Importing Files and Website URLs
Add content to your agent without needing an integration.
Table of Contents
Not every piece of useful content lives in a platform with an API. Some of it is in a PDF someone emailed around last year. Some of it is on a web page that never made it into the knowledge base. Some of it is in a spreadsheet that three people have a copy of.
Manual imports let you get that content into your agent without needing a formal integration. Upload the file, paste the URL, and your agent can start using it immediately. No developer needed, no account to connect, no ongoing sync to manage.
In this article, you'll learn:
- When to use manual imports vs. integrations
- How to upload a file
- How to crawl a website URL
- What to expect after importing
Manual Imports vs. Integrations
Manual imports are a one-time snapshot. Unlike connected integrations that auto-sync, manually imported content does not update automatically. If the file or page changes, you'll need to re-import it.

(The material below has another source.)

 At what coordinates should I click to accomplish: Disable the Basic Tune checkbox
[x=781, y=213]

| Manual Import | Integration | |
|---|---|---|
| Setup | Immediate, no authentication | Requires connecting an account |
| Updates | Manual - re-import when content changes | Automatic - stays in sync |
| Best for | One-off documents, static content | Frequently updated content |
Use manual imports when:
- You don't have an integration for the platform your content lives in
- The content is static and unlikely to change often
- You want to quickly add a specific document without setting up a full integration
Uploading a File
- Go to the Sources tab.
- Click + Add Knowledge.
- In the Add Knowledge Sources modal, click Files under the Manual Imports section in the left panel.

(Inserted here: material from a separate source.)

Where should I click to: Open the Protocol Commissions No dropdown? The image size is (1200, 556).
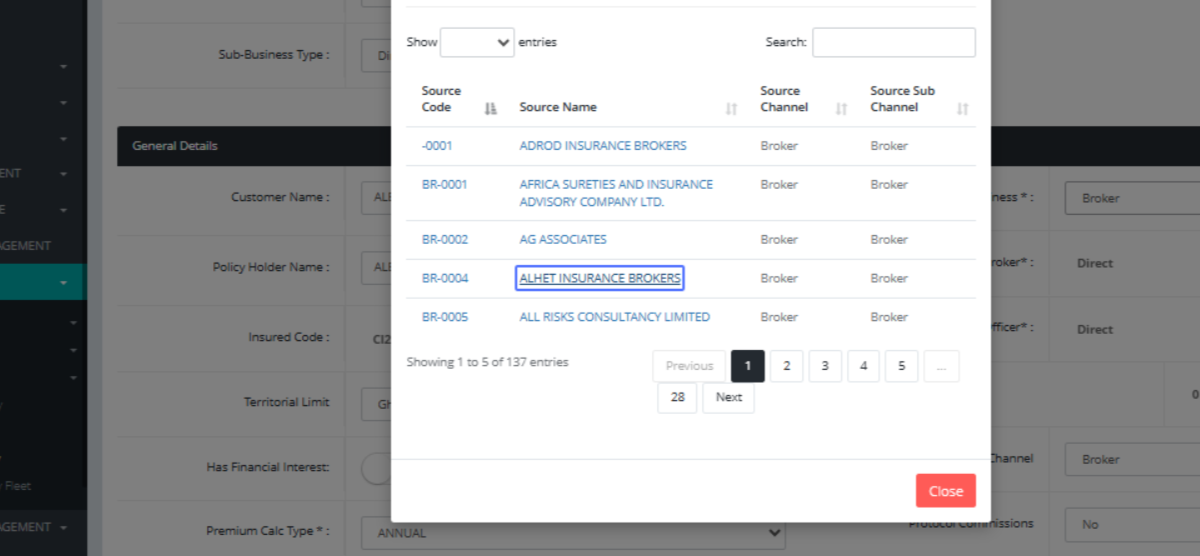click(1130, 524)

- Either drag and drop your file into the upload area, or click browse files to select it from your computer.
- Wait for the upload to complete - Outlearn will process the file and add it to your Sources list.

Supported file formats: PDF, DOCX, CSV, XLSX, TXT, MD, HTML
Files that are password protected or heavily image-based (e.g., scanned PDFs with no selectable text) may not process correctly. Use text-based files wherever possible.
Crawling a Website URL
Website crawling lets you add content from any publicly accessible web page - your product site, a public help center, a landing page, or any other URL.
- Go to the Sources tab.
- Click + Add Knowledge.
- In the Add Knowledge Sources modal, click Website URL under the Manual Imports section in the left panel.
- Enter the URL you want to crawl in the input field (starting with
https://). - Choose your crawl options:
- Crawl Links On This Page (checked by default): Outlearn will follow all links on the page and crawl the entire domain - not just the single URL you entered. Recommended for most websites.
- Deep Crawl: Fetches links inside linked pages recursively - up to 500 pages. Use this for large sites where you want maximum coverage.
- Custom Headers: Add custom HTTP headers to the crawl request. This is useful if the page is behind a soft authentication layer or requires specific headers to load correctly. If you're not sure what this means, you don't need it.
- Click Start Crawling.

Outlearn will crawl the URL and process the content. Depending on the size of the site, this may take a few minutes. Once done, it will appear in your Sources list.
Only publicly accessible pages can be crawled. Password-protected pages, pages behind a login wall, or pages that block automated crawlers will not be accessible.
After Importing
Once your file or URL is processed, it will appear in your Sources list like any other source. From there you can:
- Change accessibility using the dropdown next to the source.
- Toggle it on or off using the In Use toggle.
- Delete it using the three-dot menu.
Manual imports do not have a Resync option - because they don't auto-sync, there's nothing to resync. To update the content, delete the existing source and re-import the updated file or re-crawl the URL.
Best Practices
- Name your files clearly before uploading - the file name becomes the source name in your Sources list, so "Q4 Product FAQ v3 FINAL.pdf" is harder to manage than "Product FAQ.pdf".
- Re-import files promptly when the underlying document changes - your agent will keep using the old version until you do.
- For website crawls, start with Crawl Links On This Page before trying Deep Crawl - it covers most sites well and is faster to process.
- Avoid crawling your entire website if only part of it is relevant to your agent. Crawl specific sections (e.g.,
yoursite.com/support) rather than the root domain to keep your sources focused.